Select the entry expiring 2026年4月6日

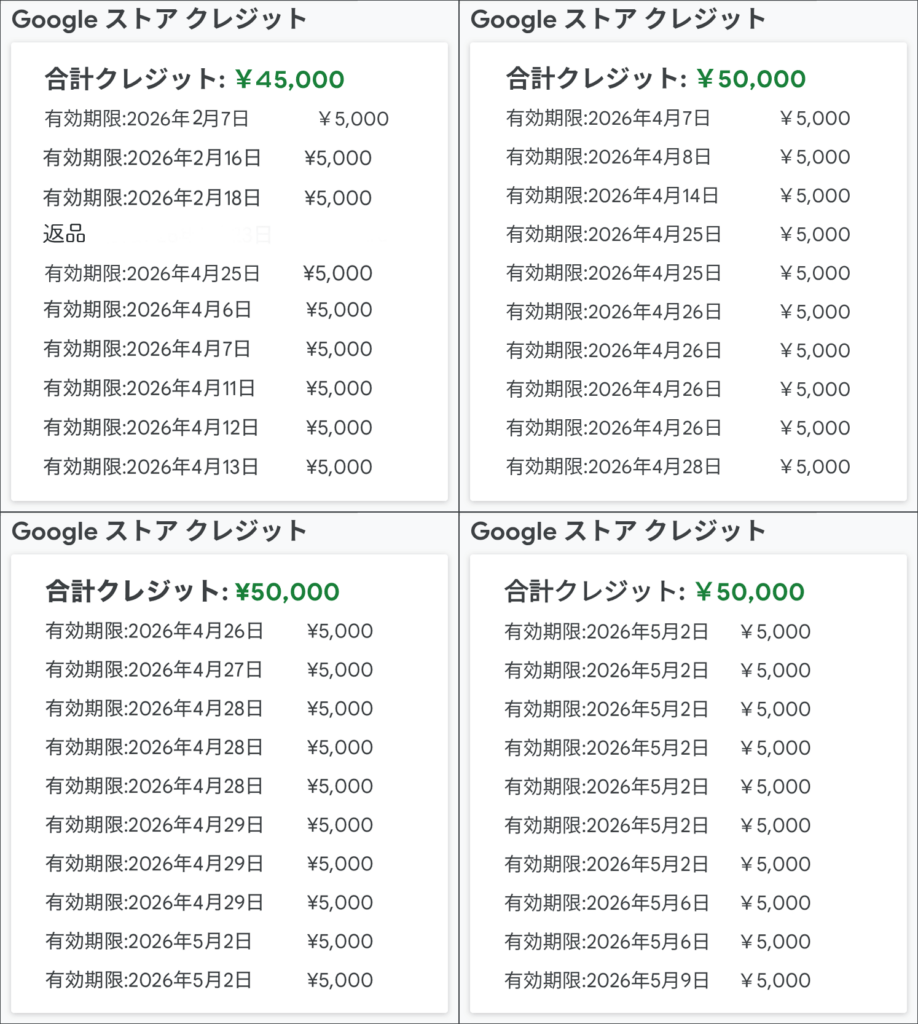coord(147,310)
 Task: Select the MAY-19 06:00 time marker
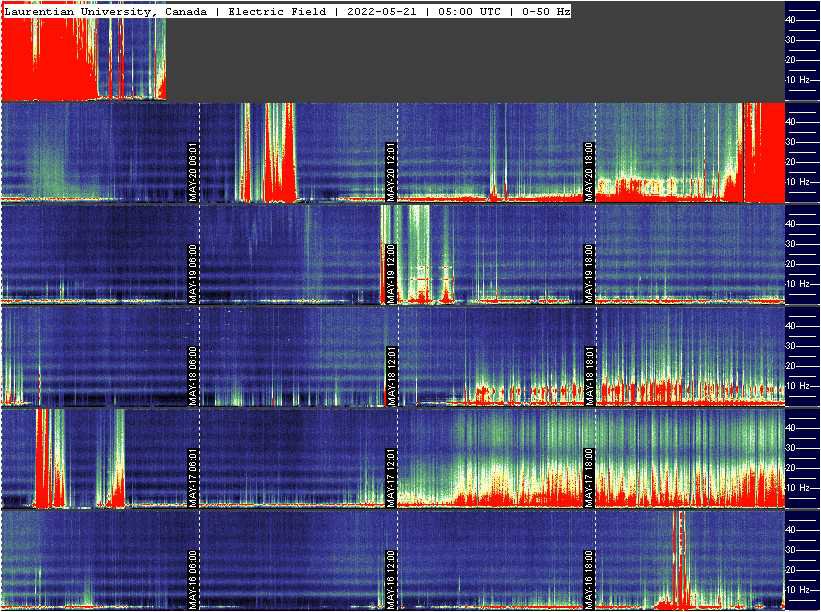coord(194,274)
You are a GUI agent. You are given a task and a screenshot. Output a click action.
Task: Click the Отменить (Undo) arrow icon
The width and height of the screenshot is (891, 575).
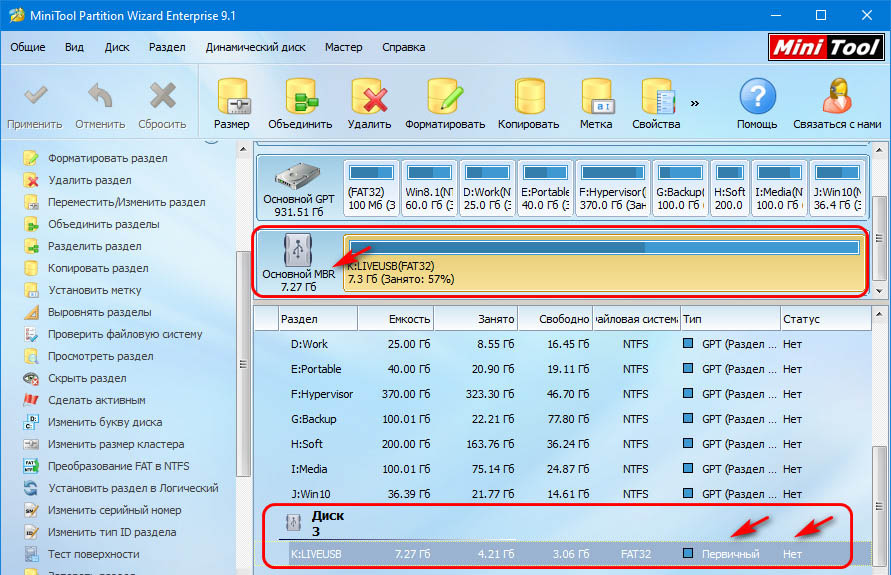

════════════════════

WHAT IS EXPECTED
Rewrite every line of the entries above as a numbered list. Skip blank lines and leave out the pictures.

WORKED SOLUTION
1. Select the entry expiring 2026年4月6日
2. coord(147,310)
3.  Task: Select the MAY-19 06:00 time marker
4. coord(194,274)
5. You are a GUI agent. You are given a task and a screenshot. Output a click action.
6. Task: Click the Отменить (Undo) arrow icon
7. The width and height of the screenshot is (891, 575).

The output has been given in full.